En pratique, cette promotion de la résidence alternée porte déjà ses fruits : la dernière enquête sur la résidence alternée, réalisée par le ministère de la justice en 2022, et l’enquête flash sur les conventions de divorce par consentement mutuel, réalisée par le Conseil supérieur du notariat en juin 2022, établissent ainsi que le taux de résidence alternée a fortement augmenté depuis dix ans. Alors qu’il atteignait 17 % en 2012, il est désormais estimé à environ 29 %, soit une progression de 12 points en dix ans.

Autrement dit, aujourd’hui, presque une résidence sur trois est une résidence alternée. Il est donc clair que la garde alternée gagne du terrain.

Elle n’est pas pour autant toujours souhaitée ou souhaitable. Ainsi que l’a constaté le Haut Conseil à l’égalité entre les femmes et les hommes dans son rapport du 22 novembre 2017, « si la résidence des enfants est majoritairement fixée aujourd’hui chez les mères, c’est parce que les pères ne la demandent pas. En effet, 93,4 % des décisions des juges aux affaires familiales sont rendues conformément à la demande des pères, et 95,9 % conformément à la demande des mères ».

Ces chiffres, si l’on s’y arrête un instant, sont extrêmement parlants.

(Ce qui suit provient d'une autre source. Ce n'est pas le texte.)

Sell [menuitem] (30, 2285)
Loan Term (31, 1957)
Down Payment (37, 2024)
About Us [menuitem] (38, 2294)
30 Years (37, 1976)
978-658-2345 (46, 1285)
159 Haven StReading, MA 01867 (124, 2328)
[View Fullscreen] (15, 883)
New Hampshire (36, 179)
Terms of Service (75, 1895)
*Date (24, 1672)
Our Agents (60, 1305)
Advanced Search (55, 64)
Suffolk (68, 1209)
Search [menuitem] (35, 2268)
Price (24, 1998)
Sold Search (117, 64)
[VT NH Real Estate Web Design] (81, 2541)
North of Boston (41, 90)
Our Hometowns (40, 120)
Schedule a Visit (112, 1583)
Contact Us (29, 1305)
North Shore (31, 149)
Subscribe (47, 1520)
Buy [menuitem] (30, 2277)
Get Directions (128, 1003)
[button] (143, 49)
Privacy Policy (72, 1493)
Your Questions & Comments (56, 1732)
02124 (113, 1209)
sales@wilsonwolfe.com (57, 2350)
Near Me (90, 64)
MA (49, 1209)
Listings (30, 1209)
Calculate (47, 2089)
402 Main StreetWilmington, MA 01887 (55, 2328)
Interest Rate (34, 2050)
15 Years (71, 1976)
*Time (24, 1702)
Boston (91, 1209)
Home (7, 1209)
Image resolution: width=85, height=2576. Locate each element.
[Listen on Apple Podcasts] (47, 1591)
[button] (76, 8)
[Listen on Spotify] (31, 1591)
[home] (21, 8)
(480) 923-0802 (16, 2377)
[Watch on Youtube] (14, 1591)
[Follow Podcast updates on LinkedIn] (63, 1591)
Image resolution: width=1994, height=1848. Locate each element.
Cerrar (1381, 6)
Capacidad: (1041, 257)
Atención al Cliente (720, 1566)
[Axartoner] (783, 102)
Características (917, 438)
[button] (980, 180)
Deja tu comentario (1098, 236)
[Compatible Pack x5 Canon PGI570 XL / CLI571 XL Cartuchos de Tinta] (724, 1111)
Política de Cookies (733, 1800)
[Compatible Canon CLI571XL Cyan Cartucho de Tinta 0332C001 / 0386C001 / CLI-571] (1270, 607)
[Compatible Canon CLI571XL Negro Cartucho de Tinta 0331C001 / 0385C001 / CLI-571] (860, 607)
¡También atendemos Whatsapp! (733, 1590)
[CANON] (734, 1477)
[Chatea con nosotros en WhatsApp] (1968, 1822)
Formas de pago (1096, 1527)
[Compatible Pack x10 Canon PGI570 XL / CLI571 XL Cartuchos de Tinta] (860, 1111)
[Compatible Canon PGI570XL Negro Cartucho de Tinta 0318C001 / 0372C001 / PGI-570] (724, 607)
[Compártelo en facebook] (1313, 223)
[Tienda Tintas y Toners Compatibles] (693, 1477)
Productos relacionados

Enfin, l’article 3 de la présente proposition de loi entend compléter les critères pris en compte par le juge aux affaires familiales lorsqu’il statue sur les modalités d’exercice de l’autorité parentale. Il prévoit d’ajouter à l’article 373-2-11 du code civil les pressions ou violences, à caractère physique ou psychologique, exercées par l’un des parents sur l’enfant.

Si les juges tiennent évidemment déjà compte du comportement des parents envers leurs enfants et des violences qui ont pu être commises, il me paraît toutefois intéressant de consacrer une telle pratique dans les textes.

Cela va dans le sens d’une meilleure protection de l’intérêt de l’enfant – et vous connaissez mon engagement plein et entier à ce sujet.

Mesdames les sénatrices, messieurs les sénateurs, les débats de cet après-midi s’annoncent riches. Je souhaite qu’ils nous permettent d’avancer ensemble et de trouver les solutions à mettre en œuvre pour promouvoir une implication régulière des parents dans l’intérêt supérieur de l’enfant, qui doit en tout lieu et en tout temps rester notre seule boussole. »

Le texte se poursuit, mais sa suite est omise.